◆ Exercise input ◆

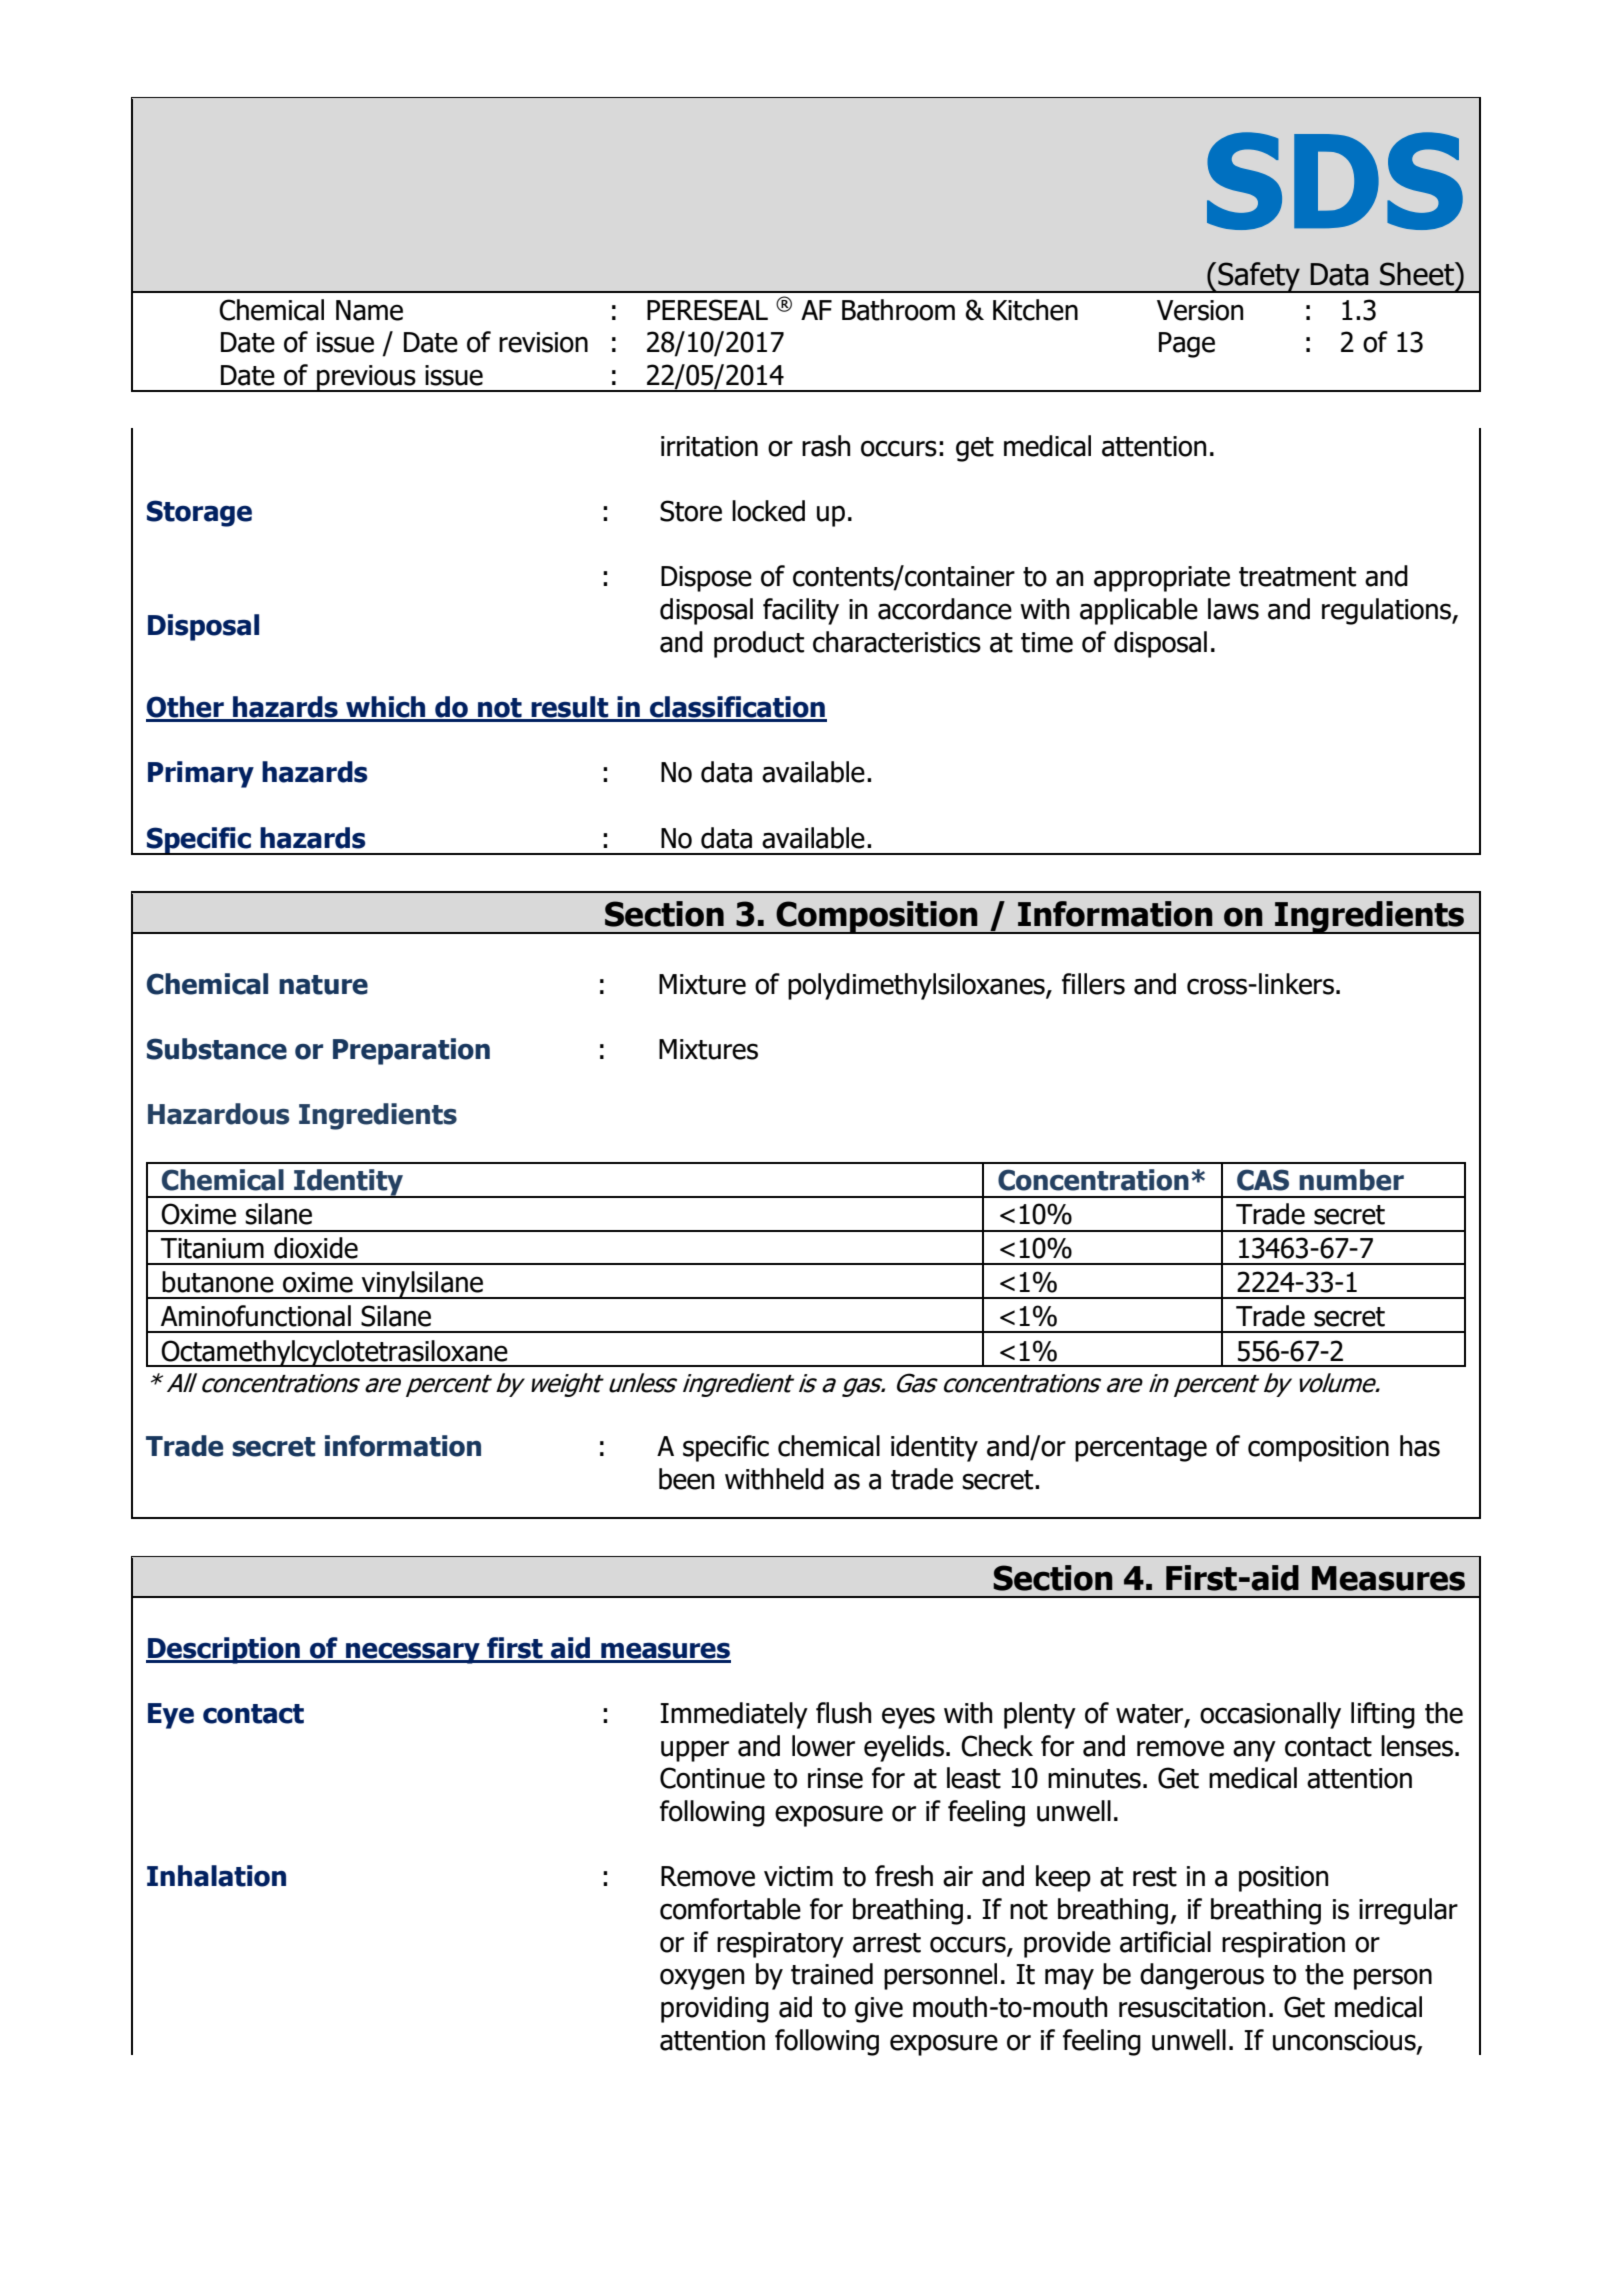 Image resolution: width=1611 pixels, height=2278 pixels. What do you see at coordinates (832, 1974) in the screenshot?
I see `trained` at bounding box center [832, 1974].
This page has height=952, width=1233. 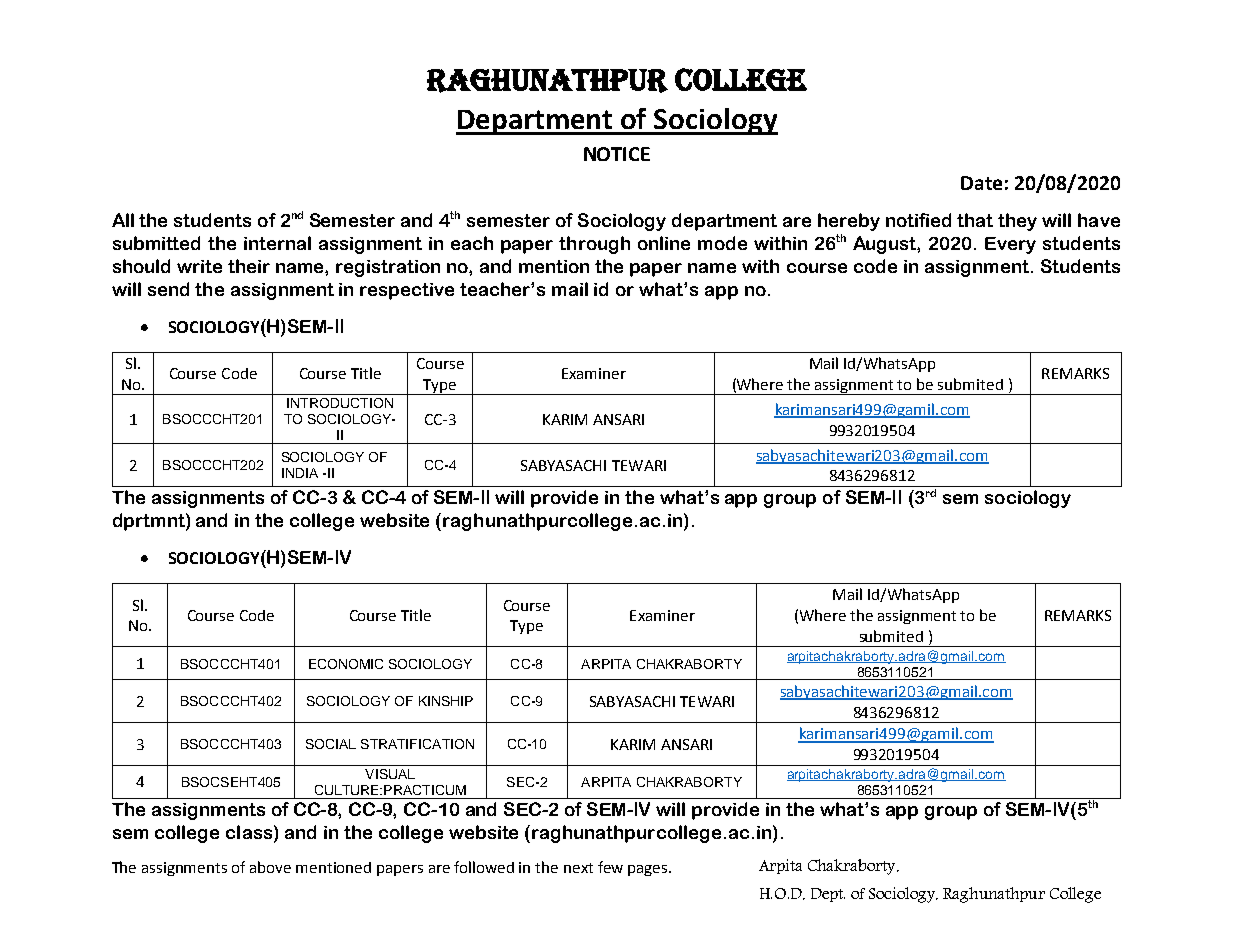 What do you see at coordinates (300, 473) in the page?
I see `INDIA` at bounding box center [300, 473].
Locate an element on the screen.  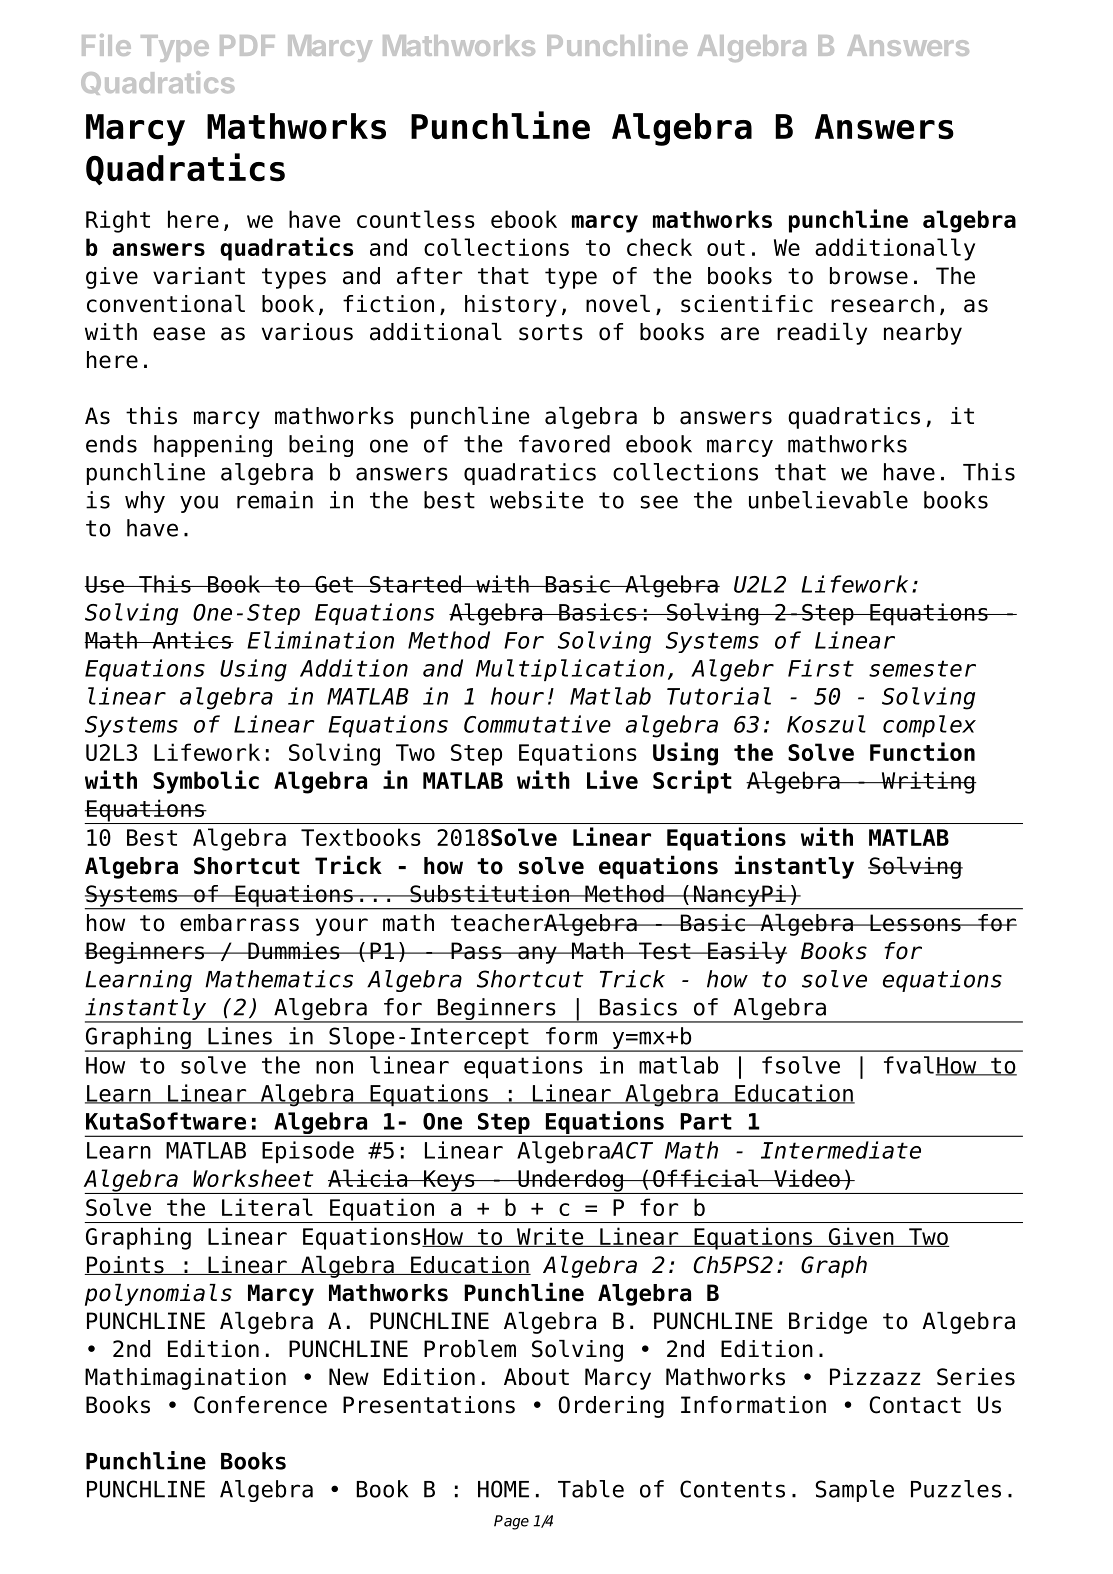
Commutative is located at coordinates (537, 724).
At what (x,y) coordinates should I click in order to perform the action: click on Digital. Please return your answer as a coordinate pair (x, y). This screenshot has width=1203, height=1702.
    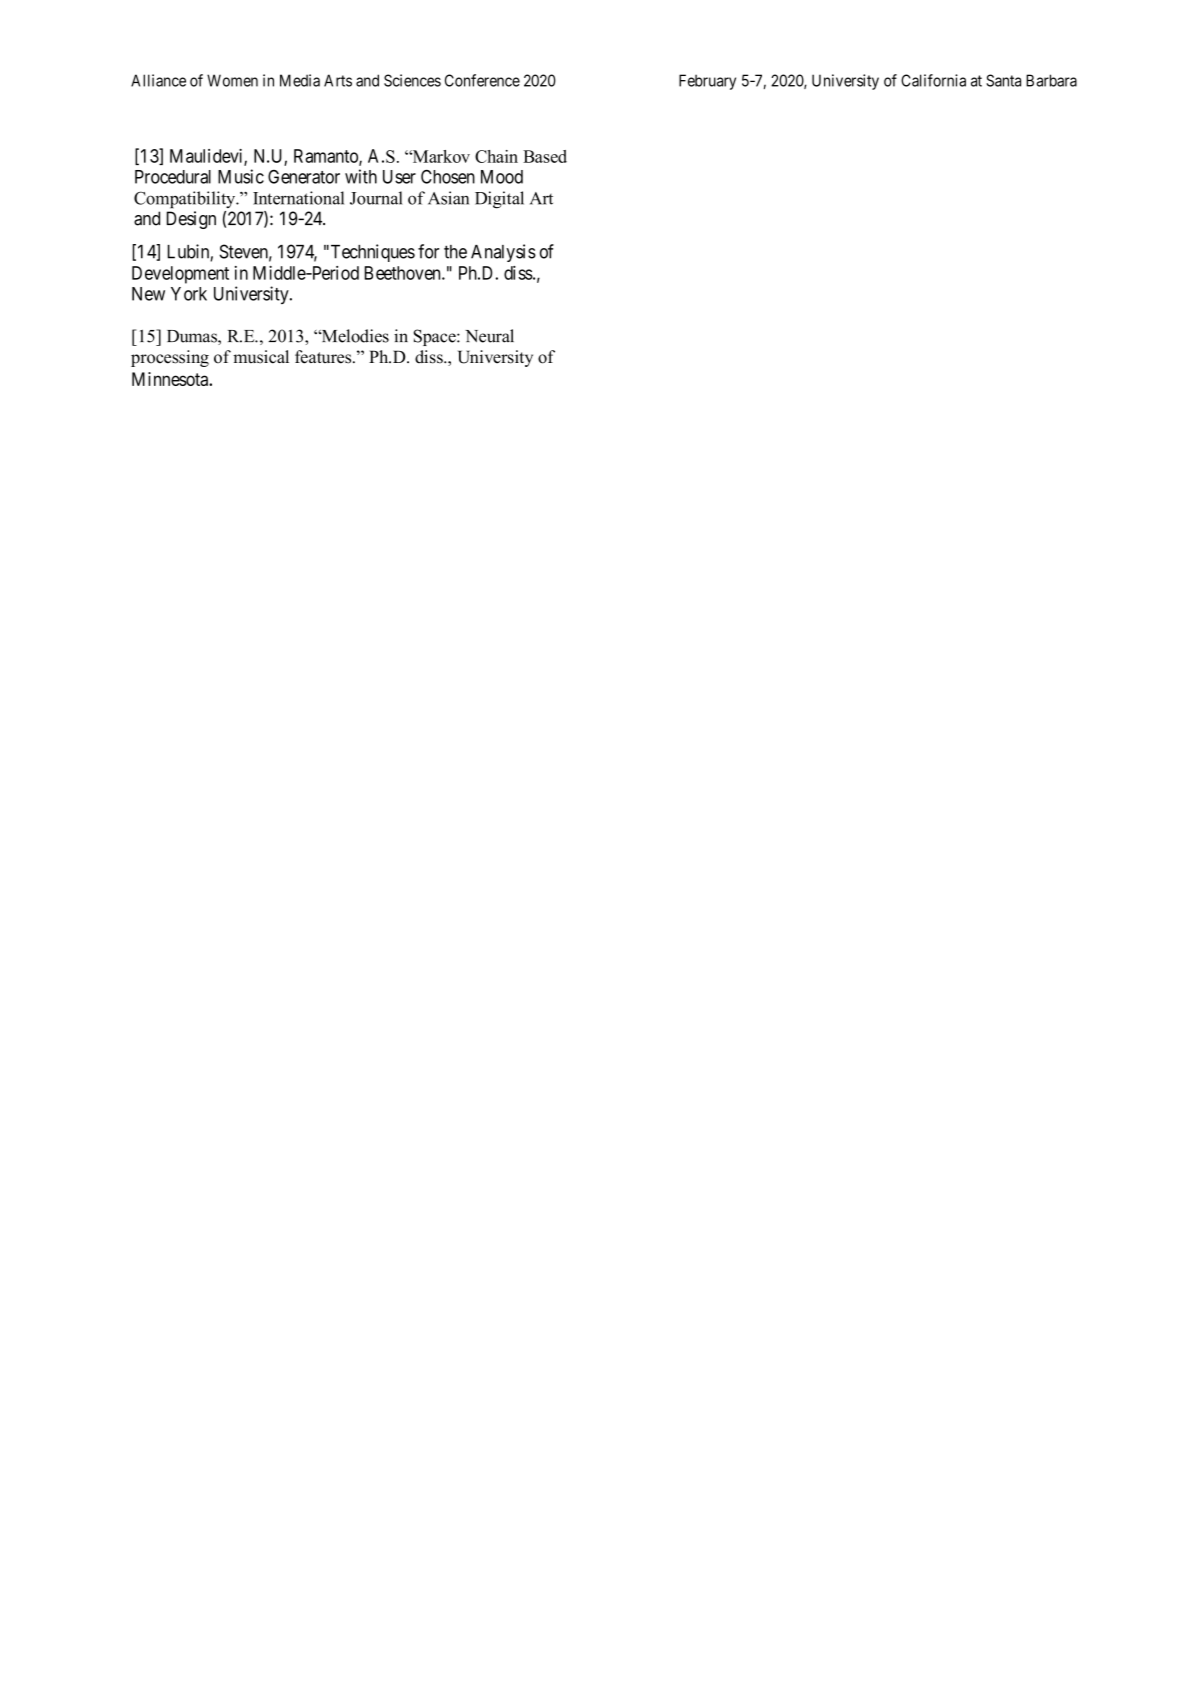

◆ The exercise ◆
Please copy the listing above word for word, beginning at the line that contains "Locate an element on the screen." and continuing through the end of the listing. Leave the pictures out of your copy.

◆ Answer below ◆
Locate an element on the screen.  
Commutative is located at coordinates (537, 724).
At what (x,y) coordinates should I click in order to perform the action: click on Digital. Please return your answer as a coordinate pair (x, y). This screenshot has width=1203, height=1702.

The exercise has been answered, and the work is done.